Gen 19

Aberrazione della luce. 2bis: un piccolo contributo alla chiarezza *

Per una trattazione completa di questo argomento si consiglia di leggere il relativo approfondimento, nel quale è stato inserito anche il presente articolo.

 

Questo breve articolo vuole dare un ulteriore contributo per la spiegazione della differenza tra parallasse e aberrazione, di cui abbiamo parlato QUI. Quando la trattazione sarà inserita negli approfondimenti, questa “aggiunta” sarà inserita nella posizione più consona. Purtroppo, ciò che a volte sembra ovvio per chi ne ha avuto a che fare per tanti anni, può sollevare dubbi e confusioni non previsti nei non addetti ai lavori… E’ meglio, quindi, agire subito. Qui sta la peculiarità di questo Circolo: un miglioramento continuo dato da una continua collaborazione.

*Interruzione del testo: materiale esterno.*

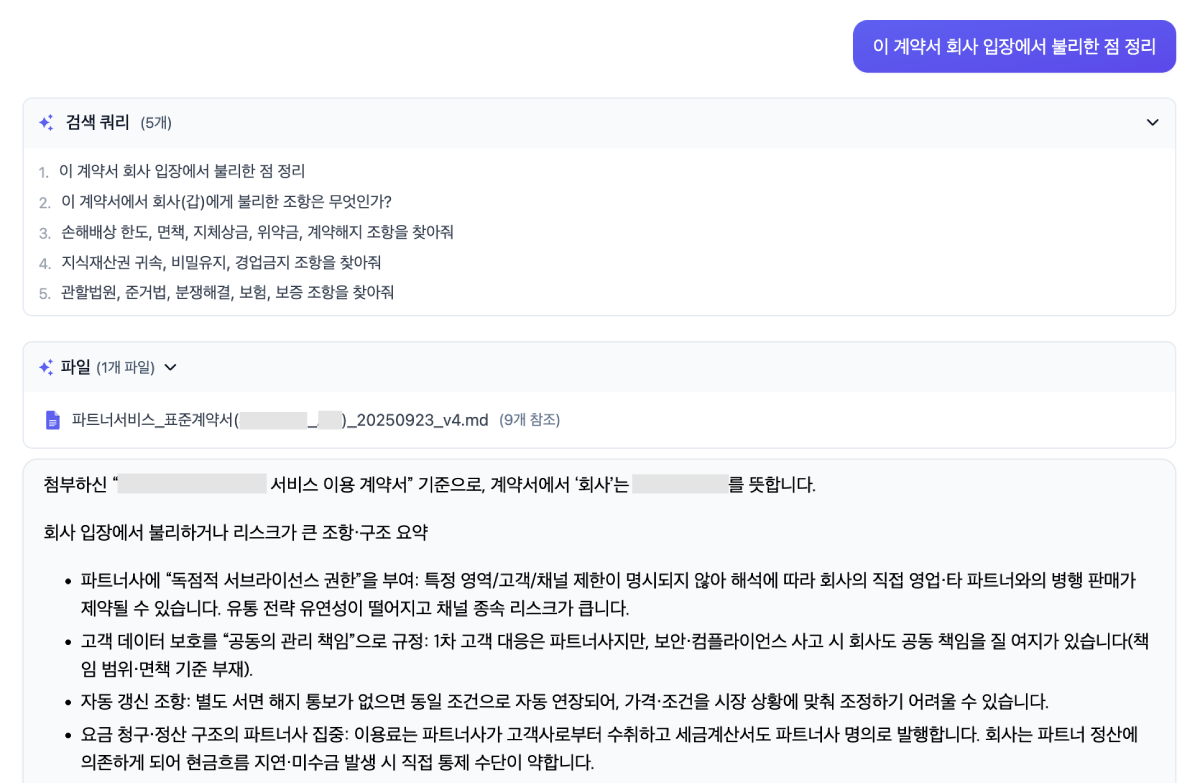Click the heading 회사 입장에서 불리하거나 리스크가 큰 조항
Image resolution: width=1200 pixels, height=783 pixels.
pyautogui.click(x=235, y=532)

Costruiamo una figura (Fig. 1) di massima semplicità, in cui sono state inserite due stelle: la prima, MV, è una stella vicina per la quale ha senso misurare la parallasse annua. La seconda, ML, è una stella lontana che quindi non forma nessun angolo parallattico. Entrambe le stelle sono nella direzione perpendicolare al piano orbitale terrestre.

Figura 1
Figura 1

Individuiamo due piani perpendicolari tra loro. Il primo è quello che contiene la posizione O dell’osservatore, il Sole S e la stella vicina MV (piano (a)). Il secondo piano è quello che contiene la stella lontana ML e la direzione del moto della Terra (piano (b)). Nel piano (a) si misura la parallasse annua, data dall’angolo p. Nel piano (b) abbiamo il telescopio T che vorrebbe puntare la stella ML. Tuttavia, a causa del moto dell’osservatore eseguito con velocità v, il telescopio va inclinato dell’angolo ϑ, angolo di aberrazione annua. Come si vede bene i due piani sono perpendicolari e tali sono anche gli spostamenti delle stelle apparenti M’L e M’V. Il tutto è comandato dal fatto che v è perpendicolare alla direzione del Sole.

Penso che questa figura sia più che sufficiente per vedere come agiscono parallasse e aberrazione. Tuttavia, abbiamo usato due stelle separate. Possiamo però fare un passetto in più… Se è vero che per una stella lontana non si può misurare la parallasse, ma solo l’aberrazione, non è vero il viceversa. In altre parole, per una stella vicina MV si può misurare sia aberrazione che parallasse.

Se qualcuno vuole provare la propria comprensione dei due fenomeni, può andare avanti da solo e poi verificare il ragionamento. Noi proseguiamo ugualmente.

La Fig. 2 mostra questa situazione.

Figura 2
Figura 2

La stella è ora una sola, MV. Il piano (a) è sempre lo stesso così come la definizione di angolo di parallasse. Il piano (b) deve cambiare, dato che deve contenere sia la direzione del moto della Terra (sempre perpendicolare alla direzione del Sole S), ma anche la stella MV (che non si trova, perciò, per l’osservatore O, nella direzione perpendicolare al piano orbitale, come capitava prima per la stella ML). La direzione teorica del telescopio T dovrebbe essere quella diretta verso MV, ma, a causa del moto della Terra, essa deve piegarsi di un certo angolo ϑ, nel piano individuato dalla direzione O-MV e da quella del moto terrestre. Notiamo, comunque, che i due piani rimangono perpendicolari tra loro, così come gli spostamenti.

Spero di avere cancellato ogni dubbio… nel caso, sono sempre qui: chiedete senza paura! Nessuno è perfetto (io per primo!).